Date de Résolution12 janvier 2010
SourceIre Cour de Droit Public

Text Publié

Chapeau

136 IV 4

  1. Extrait de l'arrêt de la Ire Cour de droit public dans la cause Fondation Brouilly contre Office fédéral de la justice (recours en matière de droit public)

    1C_374/2009 du 12 janvier 2010

    Faits à partir de page 5

    BGE 136 IV 4 S. 5

    1. Le 4 avril 1986, (...) la République d'Haïti a présenté à la Suisse une demande d'entraide judiciaire, dans le cadre d'une procédure pénale dirigée contre Jean-Claude Duvalier (ex-président de la République) et les membres de sa famille. Durant sa présidence, de 1971 jusqu'au 7 février 1986, Jean-Claude Duvalier et ses proches auraient détourné environ 900 millions de dollars au préjudice de l'Etat haïtien. La Confédération suisse était priée de prendre les mesures nécessaires pour geler les fonds de la famille Duvalier dans l'attente de l'issue de la procédure. En exécution de cette requête, divers comptes ont été saisis dans des établissements de Zurich, Vaud et Genève, notamment un compte (...) détenu par la Fondation Brouilly (fondation de droit liechtensteinois, ci-après: la fondation), dont l'ayant droit était (jusqu'à son décès en 1997) Simone Ovide Duvalier, mère de Jean-Claude Duvalier. Les avoirs de la fondation s'élevaient alors à 2,4 millions d'USD. (...)

      Par ordonnance du 2 septembre 1986, le Juge d'instruction du canton de Genève (...) est entré en matière. Le 2 août 1988, il ordonna la transmission de documents bancaires. Cette décision a été confirmée en substance par la Chambre d'accusation genevoise, puis par le Tribunal fédéral (arrêt 1A.58/1989 du 19 septembre 1989). L'autorité requérante devrait toutefois donner des assurances spécifiques et formelles quant à la régularité de la procédure pénale et à l'interdiction des tribunaux d'exception. (...)

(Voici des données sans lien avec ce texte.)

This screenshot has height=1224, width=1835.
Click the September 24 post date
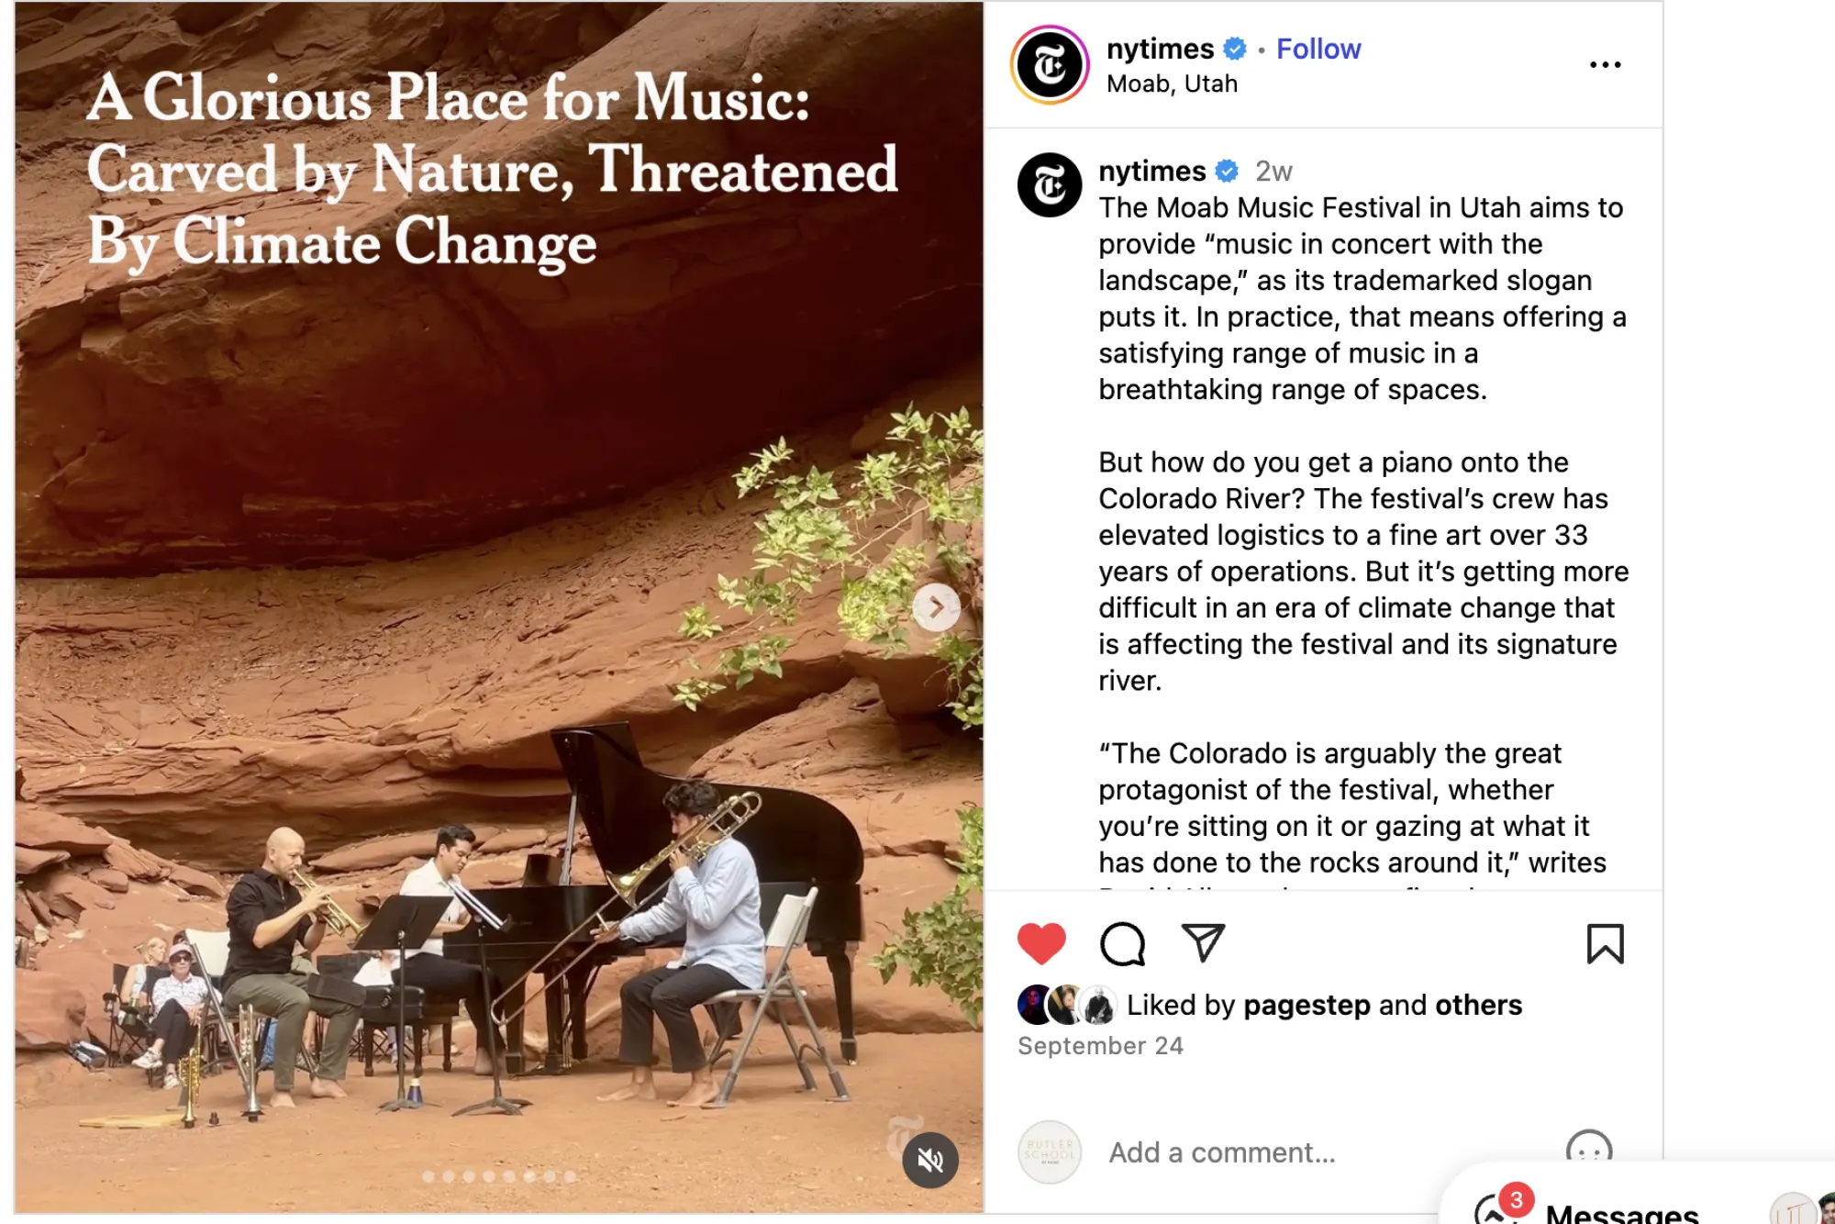click(x=1100, y=1046)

      Le Juge d'instruction a rendu une nouvelle ordonnance le 25 juillet 1991. Celle-ci a toutefois été annulée par la Chambre d'accusation. Au mois de septembre 1991, le Président Aristide, successeur de Duvalier, avait été destitué. Les garanties données le 27 août 1990 n'étaient donc plus d'actualité; de nouvelles garanties devaient être demandées de la part des autorités en place. BGE 136 IV 4 S. 6

      De nouvelles garanties ayant été données le 27 novembre 1996, l'Office fédéral de la justice (OFJ) s'est prononcé le 15 mai 2002 sur leur validité, conformément à l'art. 80p EIMP. L'engagement ne pouvait être considéré comme suffisant, compte tenu de l'instabilité des institutions en Haïti, (...) des dénonciations faites par les organismes de protection des droits de l'homme et de l'absence de progrès dans le domaine des droits de l'homme depuis le début de la procédure d'entraide, seize ans auparavant. Les contacts établis avec l'Etat requérant n'avaient pas permis de constater une réelle volonté de mener à chef la procédure dirigée contre Jean-Claude Duvalier. On pouvait même douter de l'existence d'une telle procédure. Incidemment, l'OFJ a également constaté que les faits reprochés à Jean-Claude Duvalier remontaient à plus de quinze ans, de sorte que la prescription absolue était atteinte en droit suisse.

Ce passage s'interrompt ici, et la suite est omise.